All configuration lives in `config.py` (Pydantic Settings) and `.env`:

| Setting | Default | Description |
|---------|---------|-------------|
| `MEDGEMMA_API_KEY` | (required) | HuggingFace API token or Google AI Studio API key |
| `MEDGEMMA_BASE_URL` | `""` (empty) | LLM API endpoint (HF Endpoint URL with /v1, or Google AI Studio URL) |
| `MEDGEMMA_MODEL_ID` | `google/medgemma` | Model identifier (`tgi` for HF Endpoints, or full model name) |
| `HF_TOKEN` | `""` | HuggingFace token for dataset downloads |
| `CHROMA_PERSIST_DIR` | `./data/chroma` | ChromaDB storage directory |
| `EMBEDDING_MODEL` | `sentence-transformers/all-MiniLM-L6-v2` | Embedding model for RAG |
| `MAX_GUIDELINES` | `5` | Number of guidelines to retrieve per query |
| `AGENT_TIMEOUT` | `120` | Max seconds for full pipeline execution |

---

## Known Limitations

- **LLM latency:** Full pipeline takes ~75 s due to multiple sequential LLM calls. Could be improved with smaller models or parallel LLM calls.
- **No authentication:** No user auth — designed as a local demo / research tool.
- **Single-model:** Uses only MedGemma 27B Text IT. Could benefit from specialized models for different steps.
- **Guideline currency:** Guidelines are a static snapshot. A production system would need automated updates.
- **No EHR integration:** Input is manual text paste.
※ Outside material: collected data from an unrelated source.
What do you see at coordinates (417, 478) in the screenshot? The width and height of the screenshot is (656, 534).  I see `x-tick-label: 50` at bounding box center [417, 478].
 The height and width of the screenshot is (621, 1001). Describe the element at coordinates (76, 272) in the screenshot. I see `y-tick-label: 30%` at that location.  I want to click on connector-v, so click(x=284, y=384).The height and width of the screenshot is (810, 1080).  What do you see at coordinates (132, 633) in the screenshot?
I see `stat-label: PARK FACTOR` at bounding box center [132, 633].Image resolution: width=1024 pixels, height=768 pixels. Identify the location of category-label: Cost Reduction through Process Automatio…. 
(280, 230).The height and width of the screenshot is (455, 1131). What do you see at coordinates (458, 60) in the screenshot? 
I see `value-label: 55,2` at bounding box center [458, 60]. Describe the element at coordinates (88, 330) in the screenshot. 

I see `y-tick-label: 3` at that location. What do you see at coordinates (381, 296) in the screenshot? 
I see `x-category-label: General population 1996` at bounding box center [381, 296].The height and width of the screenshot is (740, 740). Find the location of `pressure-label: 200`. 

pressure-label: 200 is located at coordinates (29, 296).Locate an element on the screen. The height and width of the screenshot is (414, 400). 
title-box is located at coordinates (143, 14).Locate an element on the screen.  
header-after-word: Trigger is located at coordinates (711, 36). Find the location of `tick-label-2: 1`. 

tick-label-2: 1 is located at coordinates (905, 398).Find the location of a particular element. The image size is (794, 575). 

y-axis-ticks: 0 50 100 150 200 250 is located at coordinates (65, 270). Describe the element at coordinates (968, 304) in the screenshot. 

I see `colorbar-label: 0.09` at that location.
A production system would integrate with EHR FHIR APIs.

---

## Validation Framework

The project includes an external dataset validation framework that tests the full pipeline against real-world clinical data — bypassing the HTTP server and calling the `Orchestrator` directly.

### Datasets

| Dataset | Source | Cases | What It Measures |
|---------|--------|-------|------------------|
| **MedQA (USMLE)** | HuggingFace (`GBaker/MedQA-USMLE-4-options`) | 1,273 | Diagnostic accuracy — top-1, top-3, mentioned |
| **MTSamples** | GitHub (`socd06/medical-nlp`) | ~5,000 | Parse quality, field completeness, specialty alignment |
| **PMC Case Reports** | PubMed E-utilities (esearch + efetch) | Dynamic | Diagnostic accuracy on published cases with known diagnoses |

### Architecture

```
validation/
├── base.py               # ValidationCase, ValidationResult, ValidationSummary
│                         # run_cds_pipeline() — direct Orchestrator invocation
│                         # fuzzy_match(), diagnosis_in_differential()
├── harness_medqa.py      # Fetch from HuggingFace, extract vignettes, score diagnostics
├── harness_mtsamples.py  # Fetch CSV, stratified sampling, score parse quality
├── harness_pmc.py        # PubMed E-utilities, title-based diagnosis extraction
└── run_validation.py     # Unified CLI: --medqa --mtsamples --pmc --all --max-cases N
```

All datasets are cached locally in `validation/data/` (gitignored). Results are saved to `validation/results/` (also gitignored).